┌────────
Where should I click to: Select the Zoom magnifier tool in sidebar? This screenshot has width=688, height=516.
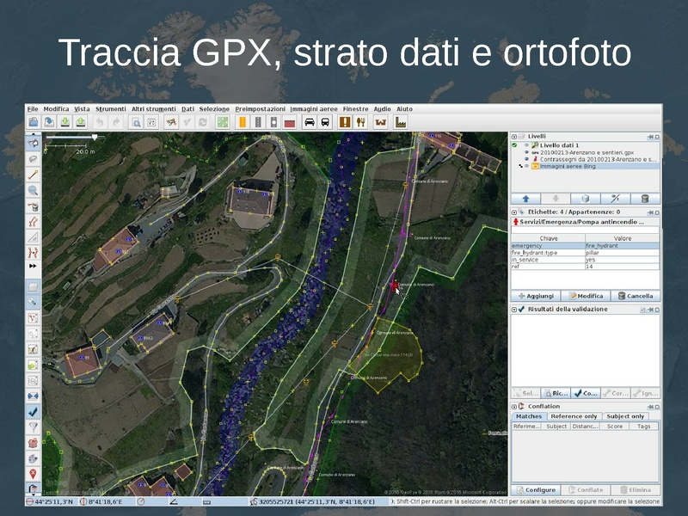(33, 190)
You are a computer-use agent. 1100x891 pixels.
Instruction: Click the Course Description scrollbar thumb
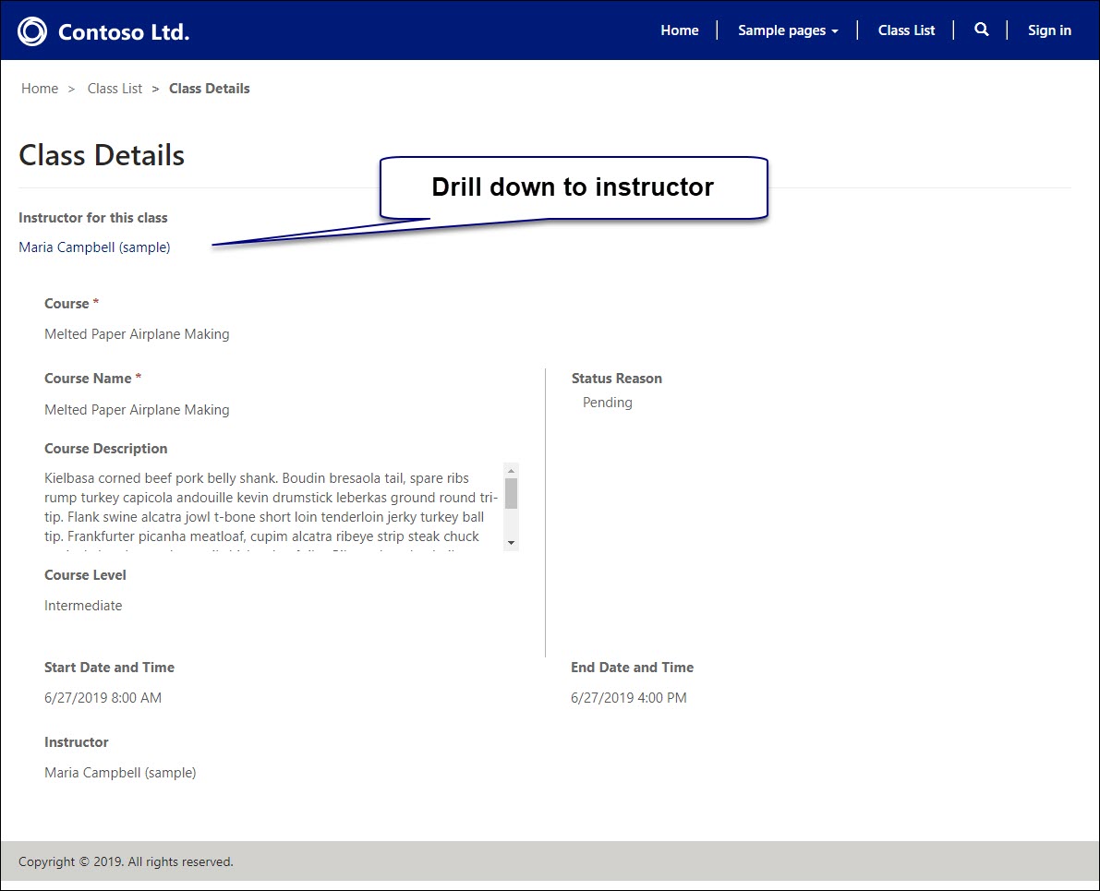point(511,493)
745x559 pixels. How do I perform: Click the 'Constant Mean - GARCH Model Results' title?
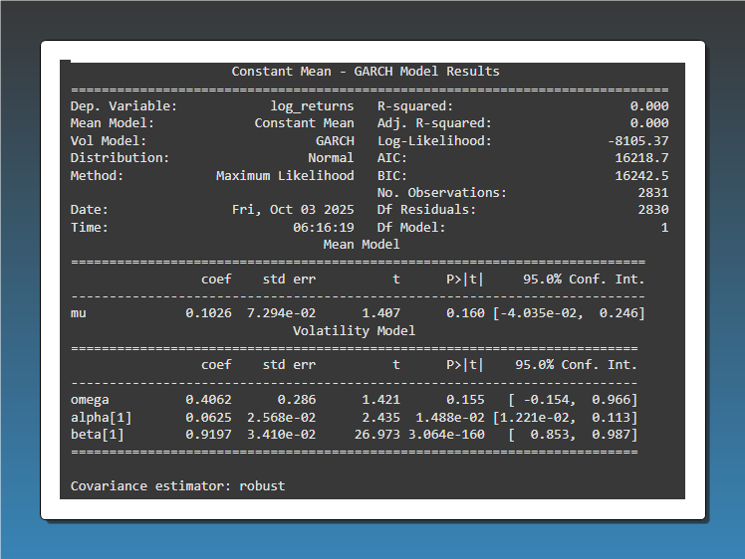point(366,72)
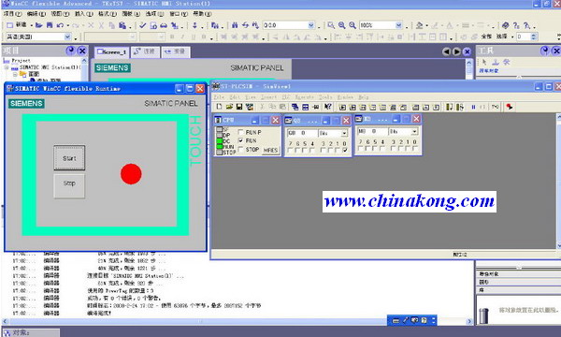Click the red indicator circle in Runtime

tap(131, 174)
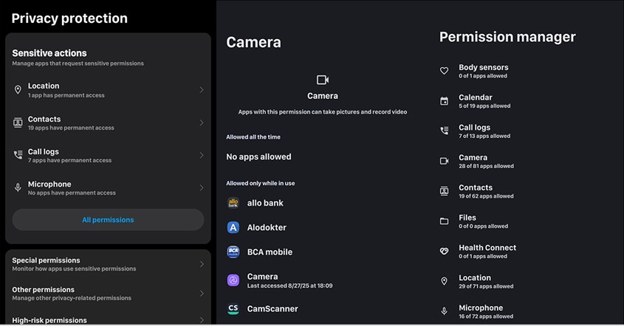Expand the Location row chevron
The image size is (624, 326).
point(202,90)
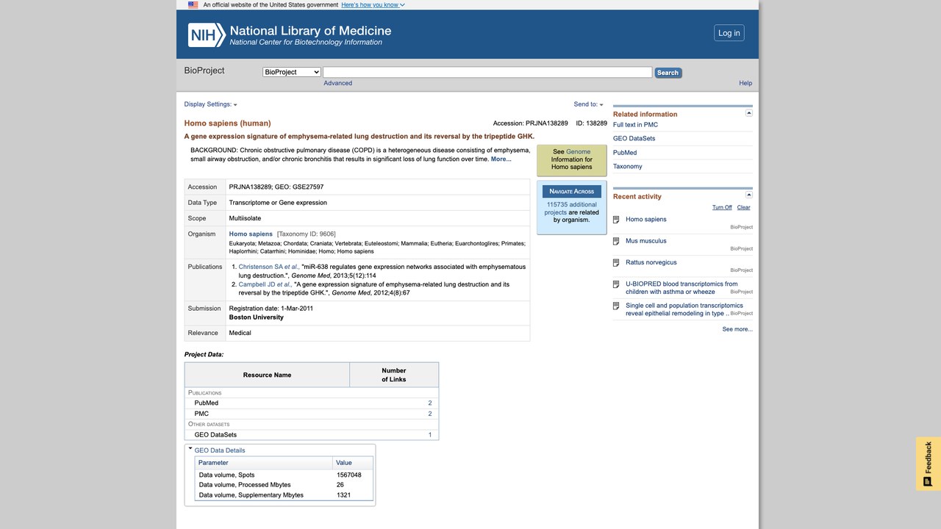Open the Advanced search link
Screen dimensions: 941x529
(337, 83)
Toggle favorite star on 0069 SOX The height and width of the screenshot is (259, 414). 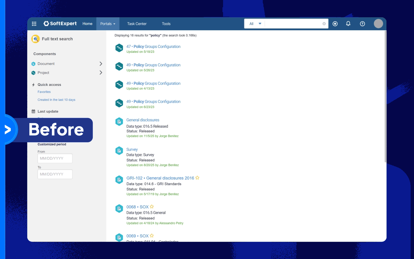[x=152, y=236]
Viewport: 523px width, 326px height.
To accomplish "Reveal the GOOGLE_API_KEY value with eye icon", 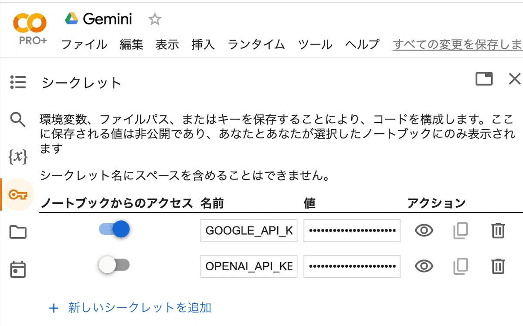I will click(424, 231).
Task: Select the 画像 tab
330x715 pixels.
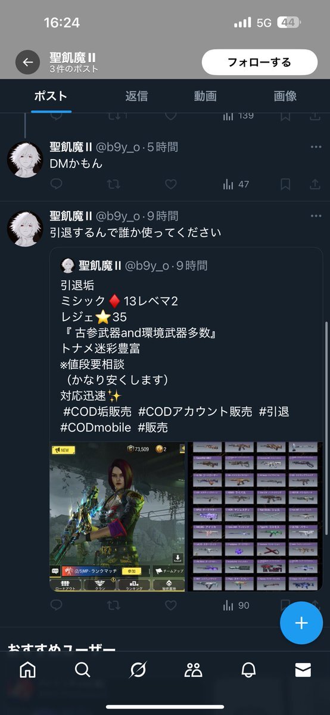Action: tap(285, 96)
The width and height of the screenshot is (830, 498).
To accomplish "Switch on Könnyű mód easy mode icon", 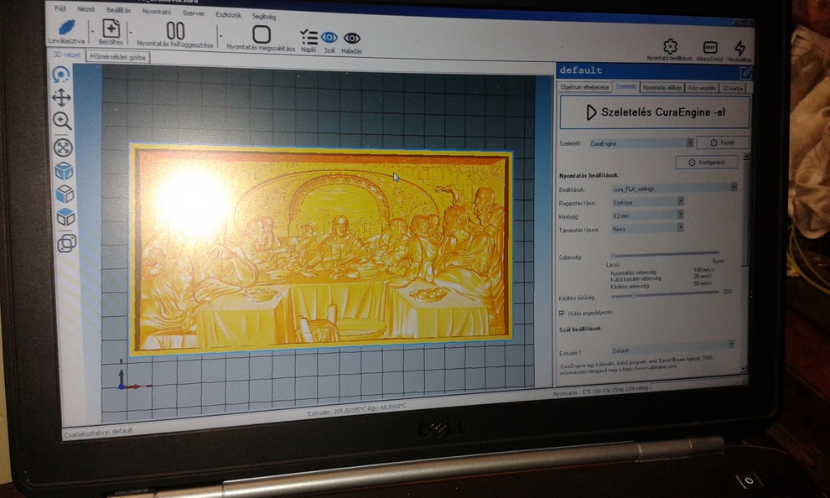I will 710,49.
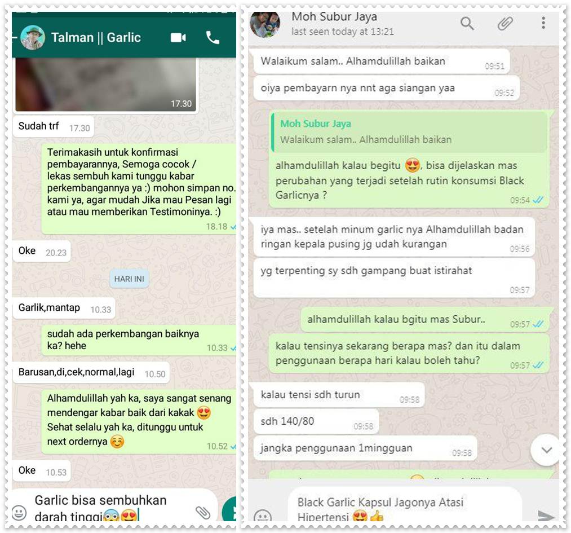This screenshot has width=571, height=533.
Task: Tap the voice call phone icon
Action: 213,38
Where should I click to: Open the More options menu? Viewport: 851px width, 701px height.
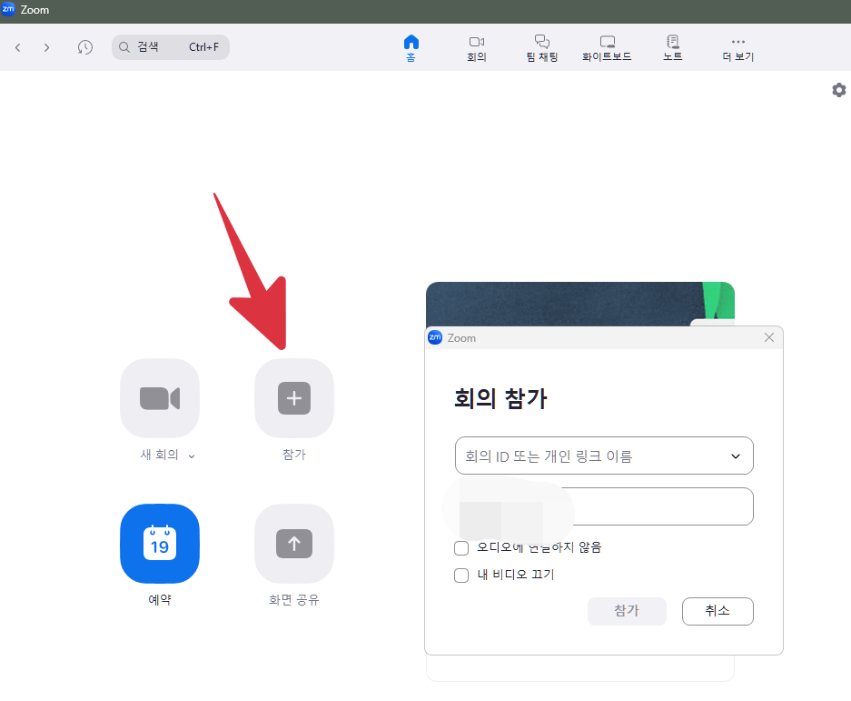click(737, 46)
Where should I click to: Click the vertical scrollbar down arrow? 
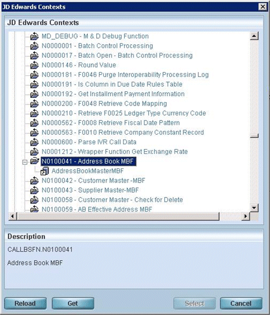(254, 208)
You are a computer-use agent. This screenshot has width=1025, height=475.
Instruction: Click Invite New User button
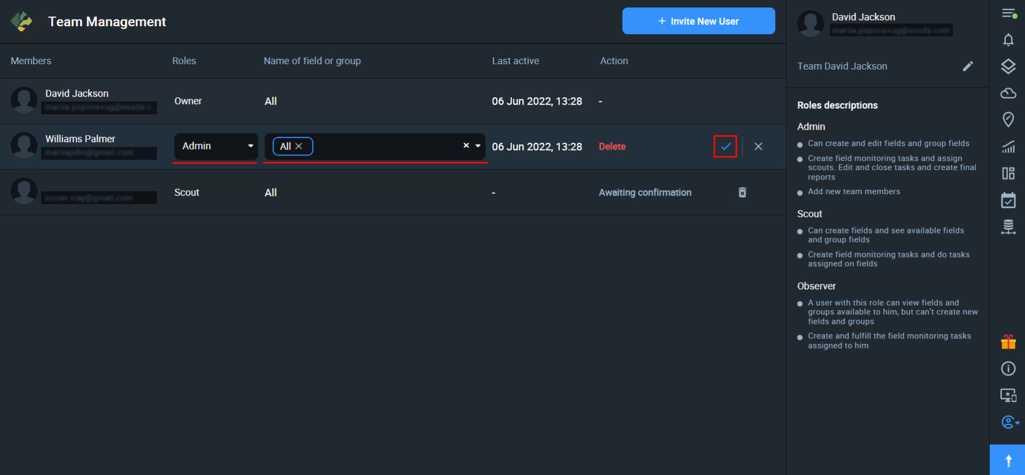click(698, 21)
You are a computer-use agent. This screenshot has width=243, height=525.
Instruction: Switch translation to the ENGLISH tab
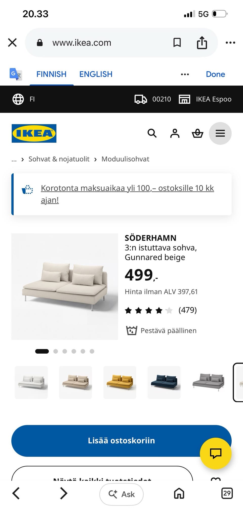pos(96,74)
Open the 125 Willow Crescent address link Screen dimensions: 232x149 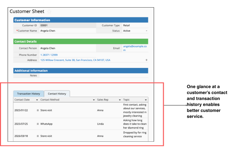point(75,60)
└────────
TRY IT: Each line of the listing above that includes the word "computer" should be copied.

RESPONSE AREA:
You are a computer-use agent. 1100x891 pixels.
You are a computer-use agent. This screenshot has width=1025, height=475.
You are a computer-use agent. This screenshot has width=243, height=525.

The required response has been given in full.